A block of data:
Begin

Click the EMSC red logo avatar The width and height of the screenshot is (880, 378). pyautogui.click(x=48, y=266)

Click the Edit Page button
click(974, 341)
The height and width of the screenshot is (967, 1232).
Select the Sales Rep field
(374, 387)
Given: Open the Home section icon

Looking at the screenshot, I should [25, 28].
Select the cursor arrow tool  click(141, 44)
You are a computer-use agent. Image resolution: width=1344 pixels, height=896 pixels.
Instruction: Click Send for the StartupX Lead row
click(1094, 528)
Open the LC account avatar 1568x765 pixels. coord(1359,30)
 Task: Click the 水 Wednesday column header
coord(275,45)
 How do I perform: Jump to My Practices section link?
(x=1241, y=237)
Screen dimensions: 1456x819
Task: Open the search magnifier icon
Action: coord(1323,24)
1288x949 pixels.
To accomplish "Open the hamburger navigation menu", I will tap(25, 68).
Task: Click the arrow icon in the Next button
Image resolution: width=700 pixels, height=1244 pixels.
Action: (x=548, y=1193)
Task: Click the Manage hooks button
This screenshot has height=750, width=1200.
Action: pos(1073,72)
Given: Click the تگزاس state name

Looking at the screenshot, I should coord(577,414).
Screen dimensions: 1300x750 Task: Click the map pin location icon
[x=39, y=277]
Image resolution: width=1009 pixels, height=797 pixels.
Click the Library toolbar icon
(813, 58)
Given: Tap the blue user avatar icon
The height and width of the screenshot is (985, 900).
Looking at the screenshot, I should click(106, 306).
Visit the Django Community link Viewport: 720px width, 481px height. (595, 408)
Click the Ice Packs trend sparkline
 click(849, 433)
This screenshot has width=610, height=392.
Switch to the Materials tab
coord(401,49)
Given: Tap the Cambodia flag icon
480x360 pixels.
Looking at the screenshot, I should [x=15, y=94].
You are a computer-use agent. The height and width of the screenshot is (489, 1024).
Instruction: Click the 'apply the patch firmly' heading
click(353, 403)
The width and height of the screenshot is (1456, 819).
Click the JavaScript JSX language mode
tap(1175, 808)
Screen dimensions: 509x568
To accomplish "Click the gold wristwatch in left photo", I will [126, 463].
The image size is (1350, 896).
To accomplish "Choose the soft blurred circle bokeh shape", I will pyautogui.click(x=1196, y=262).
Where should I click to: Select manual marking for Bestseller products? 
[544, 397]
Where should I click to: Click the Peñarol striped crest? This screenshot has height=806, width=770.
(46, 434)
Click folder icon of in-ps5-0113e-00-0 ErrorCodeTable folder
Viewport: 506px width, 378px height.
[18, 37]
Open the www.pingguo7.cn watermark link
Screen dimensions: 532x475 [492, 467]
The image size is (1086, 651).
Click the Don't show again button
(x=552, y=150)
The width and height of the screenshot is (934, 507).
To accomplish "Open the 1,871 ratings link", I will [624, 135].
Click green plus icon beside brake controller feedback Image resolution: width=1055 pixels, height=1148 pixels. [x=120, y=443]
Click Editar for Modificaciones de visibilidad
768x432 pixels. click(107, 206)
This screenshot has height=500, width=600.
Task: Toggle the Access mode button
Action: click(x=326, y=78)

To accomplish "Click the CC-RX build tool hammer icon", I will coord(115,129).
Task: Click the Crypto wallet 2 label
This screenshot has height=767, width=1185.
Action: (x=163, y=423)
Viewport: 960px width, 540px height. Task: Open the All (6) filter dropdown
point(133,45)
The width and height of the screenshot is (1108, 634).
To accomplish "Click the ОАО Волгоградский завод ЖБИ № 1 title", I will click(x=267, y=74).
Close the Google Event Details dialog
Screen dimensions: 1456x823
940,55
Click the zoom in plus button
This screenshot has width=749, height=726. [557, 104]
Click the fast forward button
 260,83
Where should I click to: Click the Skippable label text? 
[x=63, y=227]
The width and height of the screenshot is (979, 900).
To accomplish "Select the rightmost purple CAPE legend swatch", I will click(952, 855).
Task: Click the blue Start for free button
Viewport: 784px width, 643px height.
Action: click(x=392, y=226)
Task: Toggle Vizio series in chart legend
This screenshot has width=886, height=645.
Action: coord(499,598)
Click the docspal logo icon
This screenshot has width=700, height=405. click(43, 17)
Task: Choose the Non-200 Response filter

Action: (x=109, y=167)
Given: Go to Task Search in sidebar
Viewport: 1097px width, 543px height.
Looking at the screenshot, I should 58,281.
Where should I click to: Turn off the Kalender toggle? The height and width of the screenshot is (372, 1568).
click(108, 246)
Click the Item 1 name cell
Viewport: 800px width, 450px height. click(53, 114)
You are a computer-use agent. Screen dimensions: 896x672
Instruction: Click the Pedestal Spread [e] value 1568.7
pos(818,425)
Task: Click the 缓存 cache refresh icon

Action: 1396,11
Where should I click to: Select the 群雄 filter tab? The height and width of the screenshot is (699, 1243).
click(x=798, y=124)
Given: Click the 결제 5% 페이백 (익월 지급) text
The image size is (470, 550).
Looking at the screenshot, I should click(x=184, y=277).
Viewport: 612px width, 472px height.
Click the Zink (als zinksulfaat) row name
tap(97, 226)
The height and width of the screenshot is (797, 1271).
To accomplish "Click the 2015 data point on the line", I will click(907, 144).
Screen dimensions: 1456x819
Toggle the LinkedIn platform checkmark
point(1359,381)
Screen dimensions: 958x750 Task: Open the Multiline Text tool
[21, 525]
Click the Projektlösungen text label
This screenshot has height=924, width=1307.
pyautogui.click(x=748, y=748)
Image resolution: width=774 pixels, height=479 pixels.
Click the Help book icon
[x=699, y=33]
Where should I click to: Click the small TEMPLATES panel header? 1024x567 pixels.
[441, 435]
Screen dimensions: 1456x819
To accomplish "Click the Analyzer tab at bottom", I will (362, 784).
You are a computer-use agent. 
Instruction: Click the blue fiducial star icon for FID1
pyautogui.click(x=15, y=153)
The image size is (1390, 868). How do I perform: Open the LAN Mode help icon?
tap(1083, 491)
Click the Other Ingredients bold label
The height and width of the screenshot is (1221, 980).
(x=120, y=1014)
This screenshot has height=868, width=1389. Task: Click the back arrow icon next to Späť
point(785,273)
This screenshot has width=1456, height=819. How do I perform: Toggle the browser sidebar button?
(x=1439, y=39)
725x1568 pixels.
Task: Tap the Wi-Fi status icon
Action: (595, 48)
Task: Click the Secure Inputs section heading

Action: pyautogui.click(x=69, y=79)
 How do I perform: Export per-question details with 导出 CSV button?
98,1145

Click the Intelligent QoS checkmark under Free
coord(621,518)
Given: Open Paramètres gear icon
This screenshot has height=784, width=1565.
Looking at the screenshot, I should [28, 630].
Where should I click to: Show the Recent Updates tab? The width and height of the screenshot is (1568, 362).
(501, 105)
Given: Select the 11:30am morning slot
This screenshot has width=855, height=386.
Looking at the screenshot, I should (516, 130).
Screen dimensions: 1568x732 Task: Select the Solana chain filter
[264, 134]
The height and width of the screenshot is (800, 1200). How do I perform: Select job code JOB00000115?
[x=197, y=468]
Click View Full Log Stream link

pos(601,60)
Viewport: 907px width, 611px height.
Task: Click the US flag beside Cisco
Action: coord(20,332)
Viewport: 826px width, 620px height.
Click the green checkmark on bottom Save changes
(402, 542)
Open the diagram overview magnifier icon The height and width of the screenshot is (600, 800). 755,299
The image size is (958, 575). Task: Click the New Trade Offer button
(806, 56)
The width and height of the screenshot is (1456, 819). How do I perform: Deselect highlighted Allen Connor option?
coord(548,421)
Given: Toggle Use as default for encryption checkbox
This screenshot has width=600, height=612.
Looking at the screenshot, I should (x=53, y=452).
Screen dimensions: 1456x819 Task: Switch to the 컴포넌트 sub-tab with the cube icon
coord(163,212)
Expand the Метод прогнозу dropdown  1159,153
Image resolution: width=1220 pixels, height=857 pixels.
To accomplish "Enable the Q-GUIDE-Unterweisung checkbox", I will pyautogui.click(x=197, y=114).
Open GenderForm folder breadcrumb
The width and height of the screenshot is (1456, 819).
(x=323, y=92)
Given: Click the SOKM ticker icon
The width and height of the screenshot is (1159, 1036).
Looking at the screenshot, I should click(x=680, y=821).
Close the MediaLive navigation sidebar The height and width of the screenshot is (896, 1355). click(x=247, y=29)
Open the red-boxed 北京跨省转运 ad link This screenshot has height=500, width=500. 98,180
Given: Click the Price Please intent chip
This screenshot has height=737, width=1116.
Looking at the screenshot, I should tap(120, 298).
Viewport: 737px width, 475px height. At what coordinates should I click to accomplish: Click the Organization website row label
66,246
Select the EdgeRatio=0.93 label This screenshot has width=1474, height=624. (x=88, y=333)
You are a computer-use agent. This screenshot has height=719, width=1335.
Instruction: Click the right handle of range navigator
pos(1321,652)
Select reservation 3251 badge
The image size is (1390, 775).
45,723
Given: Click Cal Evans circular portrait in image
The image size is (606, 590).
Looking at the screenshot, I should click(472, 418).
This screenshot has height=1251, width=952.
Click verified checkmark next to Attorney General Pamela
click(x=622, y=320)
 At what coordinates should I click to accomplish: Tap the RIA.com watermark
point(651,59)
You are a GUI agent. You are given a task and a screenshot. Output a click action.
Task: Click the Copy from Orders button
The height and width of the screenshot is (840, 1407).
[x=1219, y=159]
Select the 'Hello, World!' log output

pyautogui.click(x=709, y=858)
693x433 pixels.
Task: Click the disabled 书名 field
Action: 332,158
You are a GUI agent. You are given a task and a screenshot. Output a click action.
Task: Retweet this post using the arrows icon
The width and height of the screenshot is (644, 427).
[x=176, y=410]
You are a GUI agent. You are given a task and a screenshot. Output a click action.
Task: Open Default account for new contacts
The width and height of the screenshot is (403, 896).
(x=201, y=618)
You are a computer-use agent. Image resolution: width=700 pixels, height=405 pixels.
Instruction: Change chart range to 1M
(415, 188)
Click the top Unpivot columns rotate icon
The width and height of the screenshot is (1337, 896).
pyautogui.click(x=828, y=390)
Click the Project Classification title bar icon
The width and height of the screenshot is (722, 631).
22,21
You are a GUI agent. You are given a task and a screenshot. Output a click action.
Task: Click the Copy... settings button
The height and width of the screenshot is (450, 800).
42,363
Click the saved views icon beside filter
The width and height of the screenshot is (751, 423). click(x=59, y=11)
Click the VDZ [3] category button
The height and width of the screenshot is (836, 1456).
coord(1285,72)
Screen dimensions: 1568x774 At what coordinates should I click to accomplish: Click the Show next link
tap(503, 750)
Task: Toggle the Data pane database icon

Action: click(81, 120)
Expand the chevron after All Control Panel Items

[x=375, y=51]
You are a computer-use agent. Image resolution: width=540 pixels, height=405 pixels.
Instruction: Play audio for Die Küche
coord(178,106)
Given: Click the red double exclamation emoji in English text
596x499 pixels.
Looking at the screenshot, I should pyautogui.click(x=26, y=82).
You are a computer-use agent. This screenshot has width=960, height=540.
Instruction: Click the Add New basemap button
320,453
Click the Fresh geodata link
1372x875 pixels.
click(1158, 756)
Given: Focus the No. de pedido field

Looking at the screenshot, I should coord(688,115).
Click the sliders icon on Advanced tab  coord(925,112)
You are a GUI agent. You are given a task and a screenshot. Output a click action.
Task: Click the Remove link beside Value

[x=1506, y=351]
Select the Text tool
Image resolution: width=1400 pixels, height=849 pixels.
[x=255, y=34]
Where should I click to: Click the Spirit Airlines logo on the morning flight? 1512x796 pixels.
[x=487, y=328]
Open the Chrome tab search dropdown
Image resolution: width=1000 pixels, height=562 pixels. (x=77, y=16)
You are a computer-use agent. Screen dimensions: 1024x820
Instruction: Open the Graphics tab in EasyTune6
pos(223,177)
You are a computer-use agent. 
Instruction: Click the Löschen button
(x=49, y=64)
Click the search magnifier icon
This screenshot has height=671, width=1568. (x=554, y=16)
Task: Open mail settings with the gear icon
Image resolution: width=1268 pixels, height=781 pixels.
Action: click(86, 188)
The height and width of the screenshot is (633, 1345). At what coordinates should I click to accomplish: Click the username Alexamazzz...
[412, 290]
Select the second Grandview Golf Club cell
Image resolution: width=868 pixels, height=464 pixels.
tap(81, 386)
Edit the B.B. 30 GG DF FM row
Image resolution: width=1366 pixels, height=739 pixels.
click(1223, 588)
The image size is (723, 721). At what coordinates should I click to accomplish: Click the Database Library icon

End

Goal
Convert the records, from the line containing "Screen dimensions: 1300x750" down to the line containing "Looking at the screenshot, I should [x=15, y=94].", into a JSON list of strings with one string per line. Leave out any blank lines.

Answer
[
  "Screen dimensions: 1300x750 Task: Click the map pin location icon",
  "[x=39, y=277]",
  "Image resolution: width=1009 pixels, height=797 pixels.",
  "Click the Library toolbar icon",
  "(813, 58)",
  "Given: Tap the blue user avatar icon",
  "The height and width of the screenshot is (985, 900).",
  "Looking at the screenshot, I should click(106, 306).",
  "Visit the Django Community link Viewport: 720px width, 481px height. (595, 408)",
  "Click the Ice Packs trend sparkline",
  " click(849, 433)",
  "This screenshot has width=610, height=392.",
  "Switch to the Materials tab",
  "coord(401,49)",
  "Given: Tap the Cambodia flag icon",
  "480x360 pixels.",
  "Looking at the screenshot, I should [x=15, y=94]."
]